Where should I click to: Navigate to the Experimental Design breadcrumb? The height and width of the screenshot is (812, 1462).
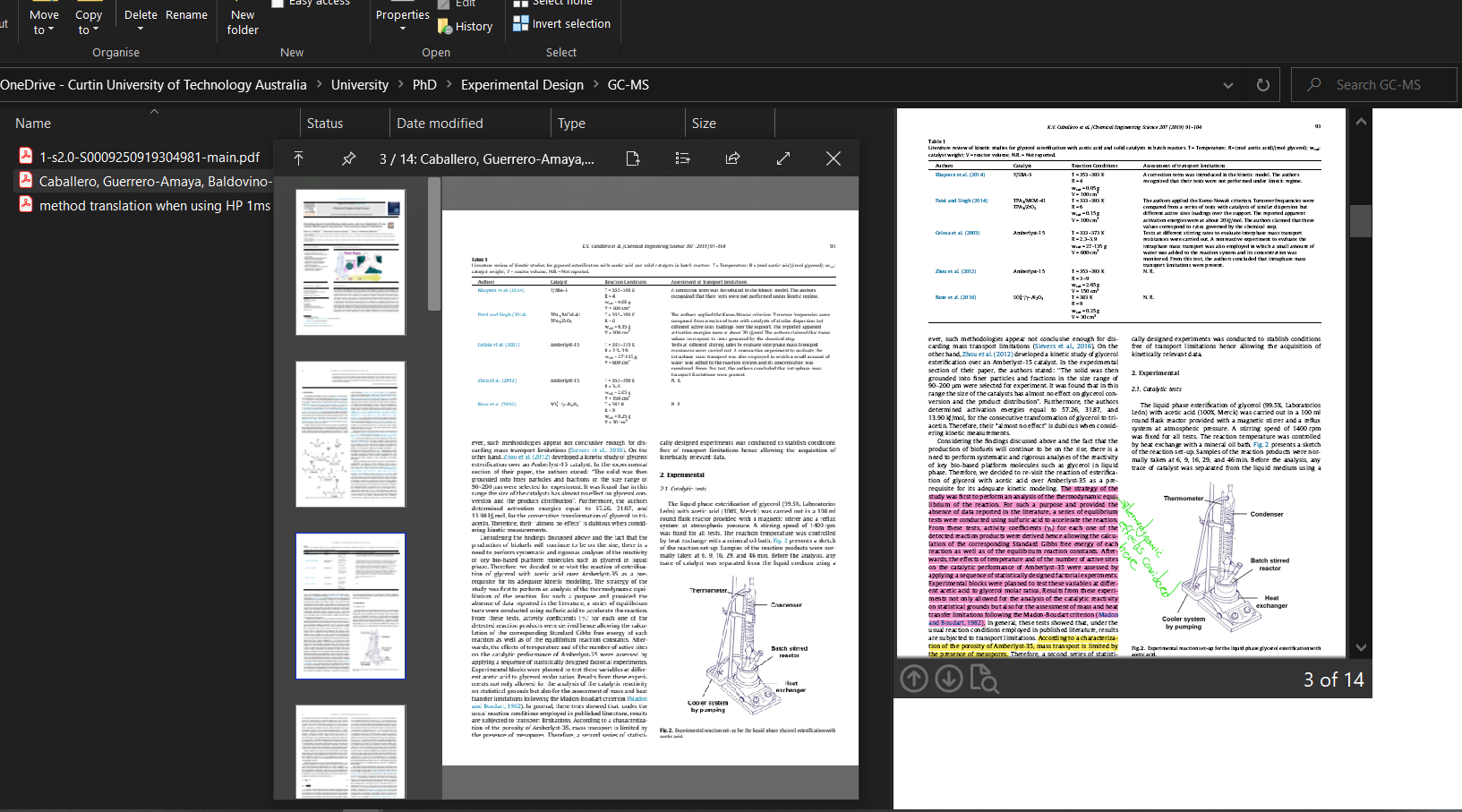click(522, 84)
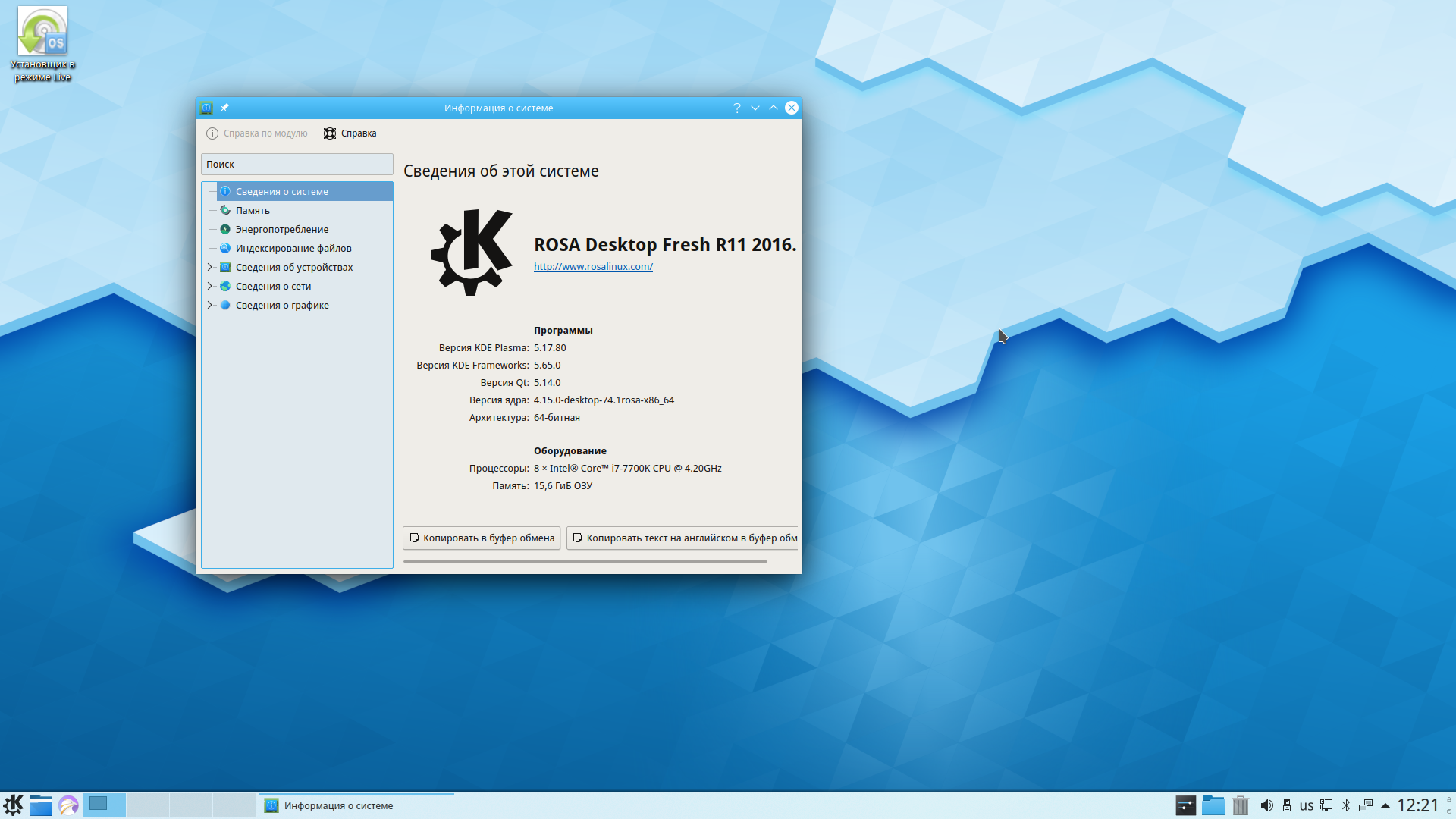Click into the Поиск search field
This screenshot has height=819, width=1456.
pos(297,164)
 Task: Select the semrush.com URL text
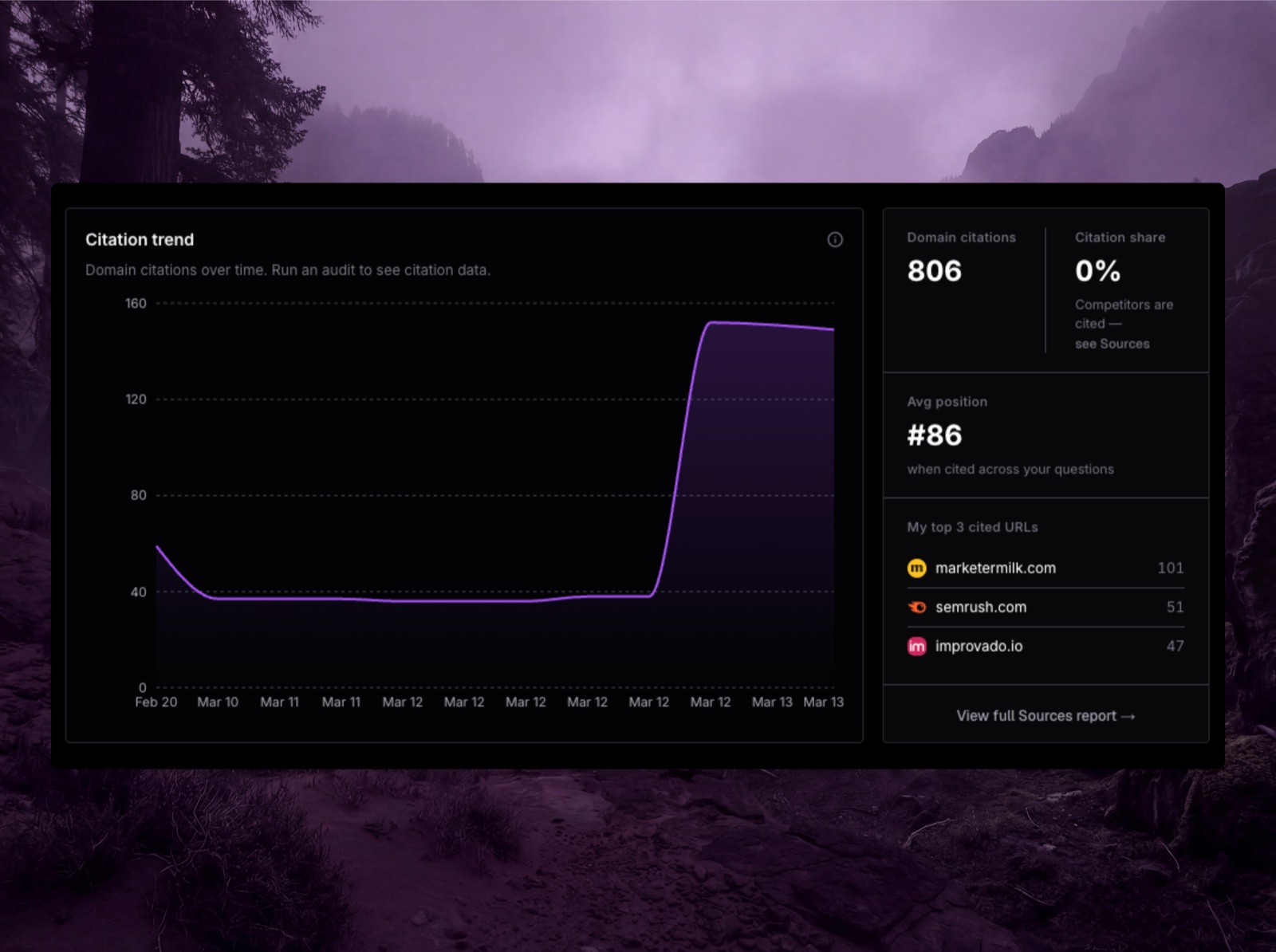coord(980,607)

INSTRUCTION: Extract each line from the rows above that contains the string "screenshot". Preserve the original order.

RESPONSE:
Where should I click to: Navigate to the Experimental Design breadcrumb? The height and width of the screenshot is (812, 1462).
This screenshot has height=819, width=1456.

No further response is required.